R/case-when.R

Defines functions validate_and_split_formula case_formula_evaluate case_when

Documented in case_when

#' A general vectorised if-else
#'
#' @description
#' This function allows you to vectorise multiple [if_else()] statements. Each
#' case is evaluated sequentially and the first match for each element
#' determines the corresponding value in the output vector. If no cases match,
#' the `.default` is used as a final "else" statment.
#'
#' `case_when()` is an R equivalent of the SQL "searched" `CASE WHEN` statement.
#'
#' @param ... <[`dynamic-dots`][rlang::dyn-dots]> A sequence of two-sided
#'   formulas. The left hand side (LHS) determines which values match this case.
#'   The right hand side (RHS) provides the replacement value.
#'
#'   The LHS inputs must evaluate to logical vectors.
#'
#'   The RHS inputs will be coerced to their common type.
#'
#'   All inputs will be recycled to their common size.
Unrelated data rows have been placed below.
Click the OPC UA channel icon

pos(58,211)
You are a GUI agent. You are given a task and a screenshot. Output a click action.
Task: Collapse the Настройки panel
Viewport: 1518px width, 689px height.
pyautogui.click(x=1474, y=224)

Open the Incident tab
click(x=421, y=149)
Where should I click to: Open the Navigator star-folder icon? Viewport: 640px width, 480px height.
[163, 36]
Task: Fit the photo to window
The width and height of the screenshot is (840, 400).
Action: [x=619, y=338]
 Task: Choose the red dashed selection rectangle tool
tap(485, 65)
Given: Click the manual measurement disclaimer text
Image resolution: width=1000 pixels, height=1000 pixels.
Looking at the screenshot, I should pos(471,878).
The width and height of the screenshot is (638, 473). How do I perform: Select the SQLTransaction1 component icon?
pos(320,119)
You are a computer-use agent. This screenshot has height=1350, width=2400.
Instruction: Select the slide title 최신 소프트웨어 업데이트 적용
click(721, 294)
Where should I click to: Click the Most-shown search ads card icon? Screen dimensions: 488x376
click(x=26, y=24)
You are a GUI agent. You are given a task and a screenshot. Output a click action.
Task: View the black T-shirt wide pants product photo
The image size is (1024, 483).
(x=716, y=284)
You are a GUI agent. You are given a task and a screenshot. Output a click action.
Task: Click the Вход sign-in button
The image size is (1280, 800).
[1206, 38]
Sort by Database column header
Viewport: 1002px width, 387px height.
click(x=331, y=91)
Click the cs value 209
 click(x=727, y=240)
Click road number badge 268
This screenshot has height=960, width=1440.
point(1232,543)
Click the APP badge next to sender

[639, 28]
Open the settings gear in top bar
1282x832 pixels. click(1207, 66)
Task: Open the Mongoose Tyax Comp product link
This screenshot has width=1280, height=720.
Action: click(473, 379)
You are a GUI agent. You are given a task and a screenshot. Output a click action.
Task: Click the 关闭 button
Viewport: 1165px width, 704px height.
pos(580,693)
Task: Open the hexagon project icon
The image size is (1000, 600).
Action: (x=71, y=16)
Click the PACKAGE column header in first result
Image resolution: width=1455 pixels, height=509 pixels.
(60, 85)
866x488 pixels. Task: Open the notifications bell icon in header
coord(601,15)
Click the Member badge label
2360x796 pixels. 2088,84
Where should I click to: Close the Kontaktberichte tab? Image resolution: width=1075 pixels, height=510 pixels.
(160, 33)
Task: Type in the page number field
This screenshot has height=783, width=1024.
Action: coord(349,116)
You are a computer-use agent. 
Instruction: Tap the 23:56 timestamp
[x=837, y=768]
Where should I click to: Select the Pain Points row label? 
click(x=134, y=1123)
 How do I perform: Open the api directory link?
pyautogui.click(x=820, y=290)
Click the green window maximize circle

That said, we encourage
#'   all LHS inputs to be the same size. Recycling is mainly useful for RHS
#'   inputs, where you might supply a size 1 input that will be recycled to the
#'   size of the LHS inputs.
#'
#'   `NULL` inputs are ignored.
#'
#' @param .default The value used when all of the LHS inputs return either
#'   `FALSE` or `NA`.
#'
#'   `.default` must be size 1 or the same size as the common size computed
#'   from `...`.
#'
#'   `.default` participates in the computation of the common type with the RHS
#'   inputs.
#'
#'   `NA` values in the LHS conditions are treated like `FALSE`, meaning that
#'   the result at those locations will be assigned the `.default` value. To
#'   handle missing values in the conditions differently, you must explicitly
#'   catch them with another condition before they fall through to the
#'   `.default`. This typically involves some variation of `is.na(x) ~ value`
#'   tailored to your usage of `case_when()`.
#'
#'   If `NULL`, the default, a missing value will be used.
#'
#' @param .ptype An optional prototype declaring the desired output type. If
#'   supplied, this overrides the common type of the RHS inputs.
#'
#' @param .size An optional size declaring the desired output size. If supplied,
#'   this overrides the common size computed from `...`.
#'
#' @return A vector with the same size as the common size computed from the
#'   inputs in `...` and the same type as the common type of the RHS inputs
#'   in `...`.
#'
#' @seealso [case_match()]
#'
#' @export
#' @examples
#' x <- 1:70
#' case_when(
#'   x %% 35 == 0 ~ "fizz buzz",
#'   x %% 5 == 0 ~ "fizz",
#'   x %% 7 == 0 ~ "buzz",
#'   .default = as.character(x)
#' )
#'
#' # Like an if statement, the arguments are evaluated in order, so you must
#' # proceed from the most specific to the most general. This won't work:
#' case_when(
#'   x %%  5 == 0 ~ "fizz",
#'   x %%  7 == 0 ~ "buzz",
#'   x %% 35 == 0 ~ "fizz buzz",
#'   .default = as.character(x)
#' )
#'
#' # If none of the cases match and no `.default` is supplied, NA is used:
#' case_when(
#'   x %% 35 == 0 ~ "fizz buzz",
#'   x %% 5 == 0 ~ "fizz",
#'   x %% 7 == 0 ~ "buzz",
#' )
#'
#' # Note that `NA` values on the LHS are treated like `FALSE` and will be
#' # assigned the `.default` value. You must handle them explicitly if you
#' # want to use a different value. The exact way to handle missing values is
#' # dependent on the set of LHS conditions you use.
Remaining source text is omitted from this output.